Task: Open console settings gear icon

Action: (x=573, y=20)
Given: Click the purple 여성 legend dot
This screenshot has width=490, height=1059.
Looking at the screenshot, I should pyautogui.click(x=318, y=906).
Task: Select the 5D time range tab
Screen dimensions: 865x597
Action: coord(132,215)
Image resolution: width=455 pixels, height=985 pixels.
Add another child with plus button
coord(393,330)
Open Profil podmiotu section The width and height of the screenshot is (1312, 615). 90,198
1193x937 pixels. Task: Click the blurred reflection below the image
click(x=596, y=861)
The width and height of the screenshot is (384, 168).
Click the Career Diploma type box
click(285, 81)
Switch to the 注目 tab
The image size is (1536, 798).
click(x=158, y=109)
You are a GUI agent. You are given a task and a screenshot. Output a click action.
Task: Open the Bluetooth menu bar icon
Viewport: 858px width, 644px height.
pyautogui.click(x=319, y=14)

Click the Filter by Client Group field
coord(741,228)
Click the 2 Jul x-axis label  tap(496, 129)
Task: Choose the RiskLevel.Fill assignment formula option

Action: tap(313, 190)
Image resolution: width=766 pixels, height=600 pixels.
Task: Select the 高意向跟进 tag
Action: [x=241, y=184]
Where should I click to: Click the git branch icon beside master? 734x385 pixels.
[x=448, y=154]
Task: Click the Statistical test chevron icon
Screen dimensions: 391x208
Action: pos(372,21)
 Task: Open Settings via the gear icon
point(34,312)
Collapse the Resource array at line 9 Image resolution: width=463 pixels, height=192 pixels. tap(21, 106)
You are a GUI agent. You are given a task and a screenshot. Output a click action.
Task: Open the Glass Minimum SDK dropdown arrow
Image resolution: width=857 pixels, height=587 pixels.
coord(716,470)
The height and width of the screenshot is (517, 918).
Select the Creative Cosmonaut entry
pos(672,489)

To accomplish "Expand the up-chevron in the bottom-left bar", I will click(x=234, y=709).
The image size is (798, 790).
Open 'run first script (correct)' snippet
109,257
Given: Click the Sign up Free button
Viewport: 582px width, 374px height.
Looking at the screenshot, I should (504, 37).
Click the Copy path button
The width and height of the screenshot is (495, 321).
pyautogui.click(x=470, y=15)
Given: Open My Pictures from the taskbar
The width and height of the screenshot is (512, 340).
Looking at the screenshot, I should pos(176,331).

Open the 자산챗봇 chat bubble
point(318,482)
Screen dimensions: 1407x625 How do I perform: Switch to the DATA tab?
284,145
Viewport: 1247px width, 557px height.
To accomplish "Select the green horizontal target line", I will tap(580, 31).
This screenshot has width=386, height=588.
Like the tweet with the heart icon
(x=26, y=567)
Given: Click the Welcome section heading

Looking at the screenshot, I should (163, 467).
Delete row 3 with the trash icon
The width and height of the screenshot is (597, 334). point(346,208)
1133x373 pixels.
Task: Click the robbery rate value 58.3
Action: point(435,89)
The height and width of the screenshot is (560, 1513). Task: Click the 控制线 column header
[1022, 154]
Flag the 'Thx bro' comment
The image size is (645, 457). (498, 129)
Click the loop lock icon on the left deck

# # # # #

■ DIRECTIONS FOR THIS TASK: Output the material above exactly, but only from the line that carries "Image resolution: width=857" through the line that carries "Given: Click the Sign up Free button".

■ WRITTEN REPLY:
Image resolution: width=857 pixels, height=587 pixels.
coord(716,470)
The height and width of the screenshot is (517, 918).
Select the Creative Cosmonaut entry
pos(672,489)

To accomplish "Expand the up-chevron in the bottom-left bar", I will click(x=234, y=709).
The image size is (798, 790).
Open 'run first script (correct)' snippet
109,257
Given: Click the Sign up Free button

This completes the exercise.